But what happens when one evolves from journal keeping to writing as a way of life? Certainly it’s an insular existence that cannot be shared. It’s like taking that running monologue we all have in our head and laying it down on purpose for no other reason than it seems the thing to do. The form of the dissertation is entirely incidental; some writers aim to inform, and others seek to enlighten or entertain. To me, it’s all the same thing: a way of communicating, and for this to happen, it takes time. And isolation. And commitment to following through no matter the length of the project.
I’ve heard it said that writers don’t write because they want to; they write because they must. What’s imperative for writers is the ability to write then throw caution to the wind. All that’s required is to say what you have to say, and then get out of the way to make room for the possibility that the devil may care after all.

Magic Moments with Pat Conroy

I had a few magic encounters that can only be described as “Pat moments” at the 2015 “Pat Conroy at 70” celebration” in Beaufort, South Carolina. And there I was a complete stranger to Pat, but by the end of the three day festival, you wouldn’t have thought this. Sometimes in life you just flat connect with someone through mysterious forces, and when you do, it feels something like recognition. I felt this way the first time I locked eyes with Pat Conroy, and although I was decidedly star-struck, he wasn’t having any of it.

I was late to the screening of “The Great Santini.” Most everyone was seated in the auditorium, and the film was set to begin any minute. I rushed into the scantily populated lobby of the USCB’s Center for the Arts, flustered and apologetic to the nice woman behind the table, who took my name and handed me my event tickets for the following two days. As I turned to head for the auditorium, there was Pat, wearing a red t-shirt, a big smile, and walking straight towards me. His face was aglow with child-like delight and his blue eyes beamed with the kind of enthusiasm you’d jump to upon spotting a friend. Now, mind you, I’d rushed to the conference all the way from California, and in that moment I had yet to find my bearings. I’d hoped at some point during the conference I’d be lucky enough to exchange a few words with Pat, get it off my chest how much his writing affects me, tell him that he’d singlehandedly shown me what is possible with the written word, and illustrate his impact upon me by saying if I were a musician, he’d be my Mick Jagger. I didn’t expect to walk through the door and find him there like a one man welcoming committee. In that destabilizing moment that caught me off-guard, I was so startled to see my literary hero in the flesh that my text book Southern manners flew out the window and speech completely failed me. So I did what anybody would do: I looked Pat Conroy straight in his Irish eyes and said, “I love you.” To which he threw back his head and laughed.

“I flew all the way from California to see you, “I gushed, and without skipping a beat, Pat said, “You’re crazy,” to which I replied, “I know.”

“My daughter lives in California, let me go get her,” Pat said, then he walked away and returned with his daughter, Megan. As Megan and I stood talking about California, Pat sauntered off then reappeared with his brother, Tim. I couldn’t tell you now if Tim wondered who I was or why Pat found me worthy of introduction, but all three Conroy’s stood friendly and smiling, as if they were legitimately thrilled to see me.

◆ **Dataset**:
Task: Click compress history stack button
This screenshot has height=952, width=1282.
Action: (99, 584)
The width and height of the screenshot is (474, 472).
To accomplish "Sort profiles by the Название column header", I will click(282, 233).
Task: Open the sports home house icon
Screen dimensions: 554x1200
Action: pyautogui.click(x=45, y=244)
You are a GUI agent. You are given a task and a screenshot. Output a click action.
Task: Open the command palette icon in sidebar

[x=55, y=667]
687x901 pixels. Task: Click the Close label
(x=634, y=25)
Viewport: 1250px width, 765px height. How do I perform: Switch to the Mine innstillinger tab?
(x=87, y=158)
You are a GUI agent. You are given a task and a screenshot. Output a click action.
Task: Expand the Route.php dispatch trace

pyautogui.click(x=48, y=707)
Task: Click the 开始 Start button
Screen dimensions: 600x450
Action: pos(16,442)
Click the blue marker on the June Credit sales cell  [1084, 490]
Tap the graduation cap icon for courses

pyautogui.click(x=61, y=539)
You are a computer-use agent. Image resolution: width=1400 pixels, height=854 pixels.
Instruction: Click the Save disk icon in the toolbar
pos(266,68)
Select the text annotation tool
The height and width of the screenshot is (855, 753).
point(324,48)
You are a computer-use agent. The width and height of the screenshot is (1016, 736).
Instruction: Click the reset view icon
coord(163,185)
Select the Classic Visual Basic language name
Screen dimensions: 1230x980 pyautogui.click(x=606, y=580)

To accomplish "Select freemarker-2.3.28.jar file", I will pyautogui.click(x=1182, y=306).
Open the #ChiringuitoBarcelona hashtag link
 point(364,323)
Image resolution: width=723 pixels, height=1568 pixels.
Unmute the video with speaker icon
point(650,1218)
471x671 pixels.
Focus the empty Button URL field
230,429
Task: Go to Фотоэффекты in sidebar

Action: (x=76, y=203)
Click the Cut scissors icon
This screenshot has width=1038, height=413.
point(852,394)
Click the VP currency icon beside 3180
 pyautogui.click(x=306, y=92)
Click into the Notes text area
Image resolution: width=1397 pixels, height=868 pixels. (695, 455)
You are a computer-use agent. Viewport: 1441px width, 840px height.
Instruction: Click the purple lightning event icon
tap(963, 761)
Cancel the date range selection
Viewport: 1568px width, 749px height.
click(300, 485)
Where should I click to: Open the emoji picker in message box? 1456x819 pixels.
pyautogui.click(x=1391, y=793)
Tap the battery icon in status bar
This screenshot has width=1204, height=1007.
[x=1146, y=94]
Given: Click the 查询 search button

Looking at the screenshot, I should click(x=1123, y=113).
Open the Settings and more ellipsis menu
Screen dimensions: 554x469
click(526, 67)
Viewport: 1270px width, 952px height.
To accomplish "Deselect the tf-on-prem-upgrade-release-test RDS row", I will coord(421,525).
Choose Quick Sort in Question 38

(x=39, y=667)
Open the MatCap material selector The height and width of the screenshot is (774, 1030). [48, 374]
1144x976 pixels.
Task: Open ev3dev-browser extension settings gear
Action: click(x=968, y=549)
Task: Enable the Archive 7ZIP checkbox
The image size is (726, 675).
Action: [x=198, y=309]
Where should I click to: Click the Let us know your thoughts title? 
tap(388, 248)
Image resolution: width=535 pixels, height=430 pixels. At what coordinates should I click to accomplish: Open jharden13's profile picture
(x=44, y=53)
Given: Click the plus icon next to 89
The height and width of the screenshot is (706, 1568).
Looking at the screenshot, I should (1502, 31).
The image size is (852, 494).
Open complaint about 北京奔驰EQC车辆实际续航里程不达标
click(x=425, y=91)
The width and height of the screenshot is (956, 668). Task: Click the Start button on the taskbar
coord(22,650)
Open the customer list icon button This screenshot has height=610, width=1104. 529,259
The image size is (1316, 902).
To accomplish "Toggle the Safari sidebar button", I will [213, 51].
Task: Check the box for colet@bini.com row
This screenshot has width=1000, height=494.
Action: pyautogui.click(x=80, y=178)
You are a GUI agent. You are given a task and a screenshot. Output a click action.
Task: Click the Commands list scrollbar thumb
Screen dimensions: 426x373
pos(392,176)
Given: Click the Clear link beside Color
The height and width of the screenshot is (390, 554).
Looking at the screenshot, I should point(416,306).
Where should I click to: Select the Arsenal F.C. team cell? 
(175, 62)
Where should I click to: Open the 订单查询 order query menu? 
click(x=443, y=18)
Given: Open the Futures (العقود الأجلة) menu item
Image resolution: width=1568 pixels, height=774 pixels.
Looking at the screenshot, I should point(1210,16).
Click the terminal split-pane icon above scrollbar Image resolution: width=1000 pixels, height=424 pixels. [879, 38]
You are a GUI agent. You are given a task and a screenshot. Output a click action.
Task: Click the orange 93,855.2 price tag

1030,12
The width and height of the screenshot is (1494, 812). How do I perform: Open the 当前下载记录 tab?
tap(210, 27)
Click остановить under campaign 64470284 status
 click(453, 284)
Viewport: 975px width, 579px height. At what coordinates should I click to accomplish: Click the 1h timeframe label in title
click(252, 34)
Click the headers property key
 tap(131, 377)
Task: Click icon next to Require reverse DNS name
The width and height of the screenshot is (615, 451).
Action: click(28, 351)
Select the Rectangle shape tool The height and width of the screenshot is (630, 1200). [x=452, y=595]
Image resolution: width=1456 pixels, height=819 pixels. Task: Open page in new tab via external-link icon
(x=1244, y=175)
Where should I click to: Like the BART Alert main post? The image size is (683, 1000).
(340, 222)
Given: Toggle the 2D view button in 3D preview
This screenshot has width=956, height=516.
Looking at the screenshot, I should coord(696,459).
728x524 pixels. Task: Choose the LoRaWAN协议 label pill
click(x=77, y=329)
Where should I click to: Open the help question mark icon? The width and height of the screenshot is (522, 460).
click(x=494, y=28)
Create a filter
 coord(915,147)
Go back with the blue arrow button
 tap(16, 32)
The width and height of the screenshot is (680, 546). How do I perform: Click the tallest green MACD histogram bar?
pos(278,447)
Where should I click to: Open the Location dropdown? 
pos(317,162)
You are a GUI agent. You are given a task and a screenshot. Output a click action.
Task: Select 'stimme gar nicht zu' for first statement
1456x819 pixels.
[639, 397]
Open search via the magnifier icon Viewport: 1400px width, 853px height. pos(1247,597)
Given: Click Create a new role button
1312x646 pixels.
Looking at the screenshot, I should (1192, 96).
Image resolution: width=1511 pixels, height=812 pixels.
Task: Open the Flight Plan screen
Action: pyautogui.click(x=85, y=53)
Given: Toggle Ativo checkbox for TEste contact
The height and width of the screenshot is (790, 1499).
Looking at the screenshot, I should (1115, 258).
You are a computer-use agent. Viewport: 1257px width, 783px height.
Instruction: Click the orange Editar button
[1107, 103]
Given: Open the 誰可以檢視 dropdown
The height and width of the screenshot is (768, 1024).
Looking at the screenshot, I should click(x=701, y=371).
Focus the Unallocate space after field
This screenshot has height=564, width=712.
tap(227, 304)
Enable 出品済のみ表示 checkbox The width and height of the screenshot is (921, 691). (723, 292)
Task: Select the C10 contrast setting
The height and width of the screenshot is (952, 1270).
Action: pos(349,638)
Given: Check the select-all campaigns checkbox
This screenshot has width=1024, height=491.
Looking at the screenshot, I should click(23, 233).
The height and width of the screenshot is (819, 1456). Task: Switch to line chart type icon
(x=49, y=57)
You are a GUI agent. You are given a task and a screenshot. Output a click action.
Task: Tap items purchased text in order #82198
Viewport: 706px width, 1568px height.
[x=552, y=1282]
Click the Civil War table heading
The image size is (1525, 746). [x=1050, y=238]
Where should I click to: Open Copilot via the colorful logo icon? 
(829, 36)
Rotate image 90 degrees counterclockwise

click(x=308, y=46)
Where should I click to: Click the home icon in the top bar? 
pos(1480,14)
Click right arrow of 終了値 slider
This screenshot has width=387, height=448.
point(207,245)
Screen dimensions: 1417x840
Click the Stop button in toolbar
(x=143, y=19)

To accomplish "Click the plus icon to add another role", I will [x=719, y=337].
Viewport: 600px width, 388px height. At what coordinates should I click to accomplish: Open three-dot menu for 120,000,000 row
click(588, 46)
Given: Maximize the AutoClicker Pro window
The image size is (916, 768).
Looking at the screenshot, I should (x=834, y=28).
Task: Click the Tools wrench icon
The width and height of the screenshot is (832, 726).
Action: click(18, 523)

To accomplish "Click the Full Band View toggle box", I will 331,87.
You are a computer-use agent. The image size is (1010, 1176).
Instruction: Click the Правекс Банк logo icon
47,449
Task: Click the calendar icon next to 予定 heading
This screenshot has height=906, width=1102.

◆ **Exercise 1**: In the essay about meeting Pat Conroy, what was Pat wearing when the writer first saw him in the lobby?
◆ **Exercise 2**: From the essay about meeting Pat Conroy, quote the stretch from "Magic Moments with" through "having any of it.".
◆ **Exercise 3**: Extend the essay about meeting Pat Conroy, picking up right after its final sentence.

◆ **Written response 1**: A red t-shirt.

◆ **Written response 2**:
Magic Moments with Pat Conroy

I had a few magic encounters that can only be described as “Pat moments” at the 2015 “Pat Conroy at 70” celebration” in Beaufort, South Carolina. And there I was a complete stranger to Pat, but by the end of the three day festival, you wouldn’t have thought this. Sometimes in life you just flat connect with someone through mysterious forces, and when you do, it feels something like recognition. I felt this way the first time I locked eyes with Pat Conroy, and although I was decidedly star-struck, he wasn’t having any of it.

◆ **Written response 3**:
“Let me ask you something,” Pat said. He spoke haltingly, searchingly, as if he were thinking something through, though he gave me a look that shot straight through me as if willing the power of his steady gaze to sear something into me. “Can you remember this street address? I want you to come over to the house for a drink or something.”

“When?” I said. It was all I could think to ask.

“Sometime during all this,” he said, waving his hand. “Whenever there’s downtime,” he said, as if it’d be obvious, as if I’d know when there’d be a lull in the conference and could just mosey on over to find him lounging around.

“Oh, wait, they’re telling me it’s time to go in,” Pat said, “Let’s go.” I trailed behind Pat into the auditorium, and when the room rose to its feet in reverence at the sight of him, I ducked discretely out of the way and made for the auditorium’s back row, dumbfounded and lit by the fire of Pat’s personal attention.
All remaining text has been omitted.